The team and drivers know the track well. Their Buford, Ga., race shop is just 12 miles from Road Atlanta, so most of their testing has been conducted on the 2.54-mile, 12-turn circuit. Although he has been a rookie at the other North-American tracks this season, Hines has already achieved success at Road Atlanta, with a fifth-place prototype finish in 2008.
"I've been thrown into the deep end this year and it takes time to gel with a new team while learning the circuits and the style of driving that best suits the Porsche, but I've enjoyed every minute," he said.
"Our pace and reliability have been strong all season, but we've had our fair share of misfortune.

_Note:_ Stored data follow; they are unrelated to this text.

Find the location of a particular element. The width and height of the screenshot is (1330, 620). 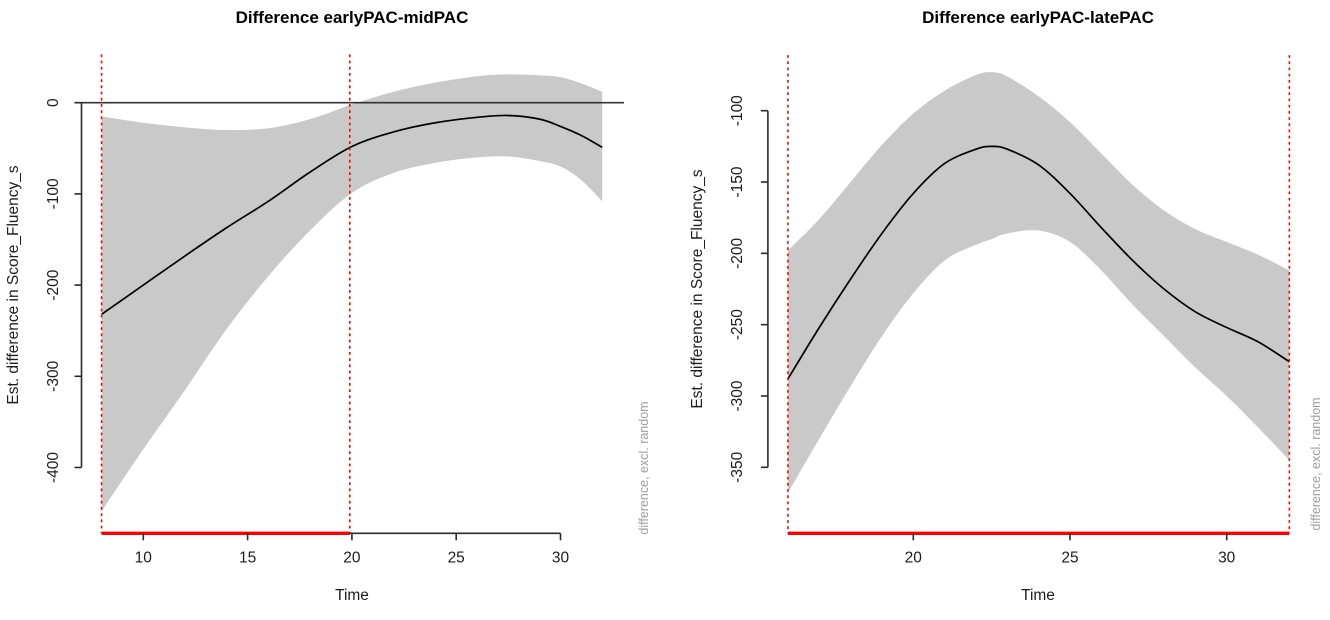

y-tick-label: -400 is located at coordinates (54, 468).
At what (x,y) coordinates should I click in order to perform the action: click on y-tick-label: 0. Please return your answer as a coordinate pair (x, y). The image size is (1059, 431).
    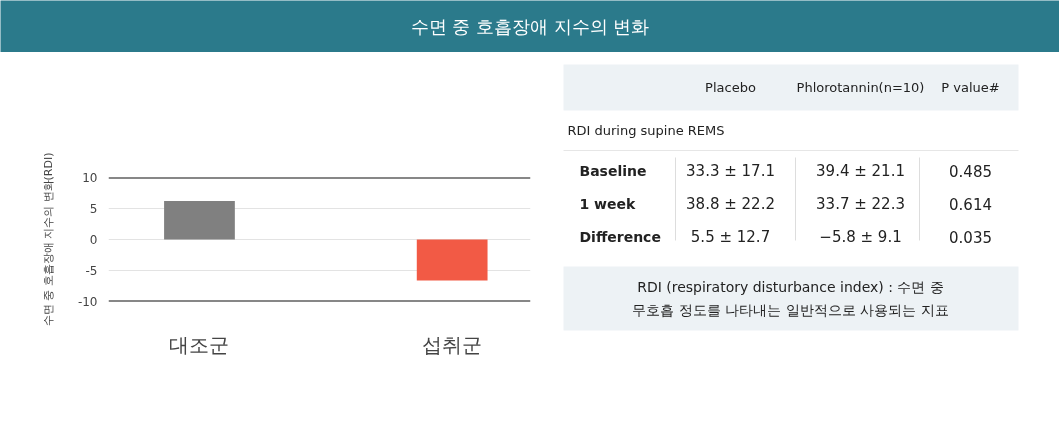
    Looking at the image, I should click on (94, 240).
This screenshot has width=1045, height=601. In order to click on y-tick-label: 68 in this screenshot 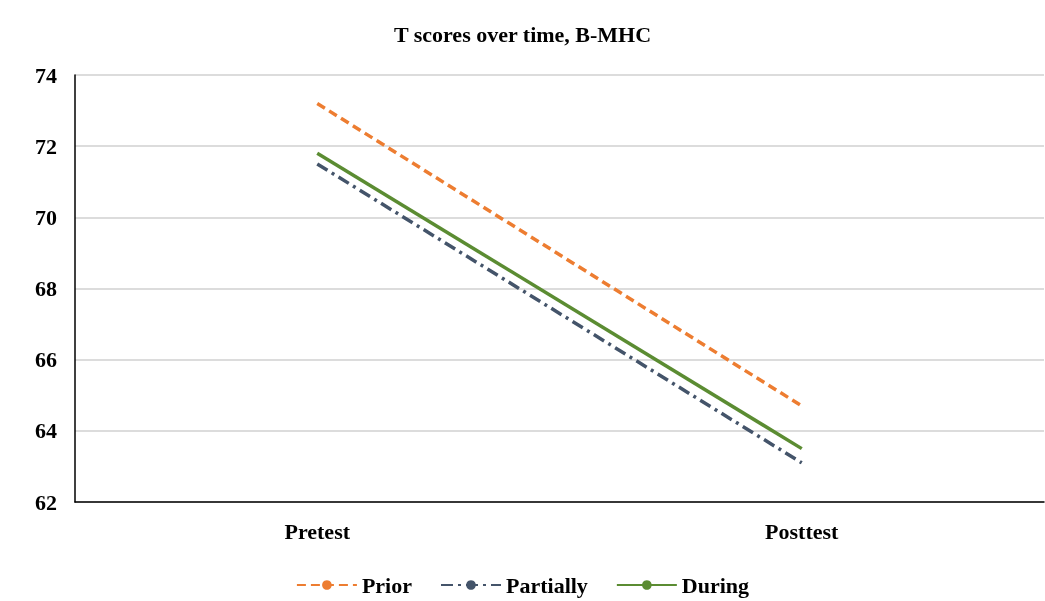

This team just gets stronger and stronger. There is a great energy among the crew, despite the fact they have been regularly working through the night to get ready for Road Atlanta. They really deserve a good result and the win we've been hunting all season. We know exactly what we want to achieve in the final round and we're really revved up and ready to deliver the goods to finish this season on a high."
Ehret has competed in long-distance endurance racing since 2002. His results include three GT2 podiums in les 24 Heures du Mans and a GT win in the Rolex 24 At Daytona. He finished on the P675 podium in his first Petit Le Mans, in 2002. He usually drives a Ferrari F430 in the Le Mans Series, but also has experience in the Porsche Cup car.
"As always in endurance racing, pacing in the race is the most important, and having no incidents. Traffic could be more difficult due to the extra classes [in the Petit Le Mans], but compared to the LMS, we'll have less protoypes, so it should be easier to run in the ALMS," he said.
"The Porsche has to be driven quite differently than the Ferrari. One has to adjust one's driving style. The positive in the Porsche is that I get to have a better view as to what is happening behind me due to the car having a rear mirror, which the Ferrari does not have. That will make traffic easier. I'm looking forward to racing with the Millers and I hope I shall remember quickly how to drive a Porsche again!"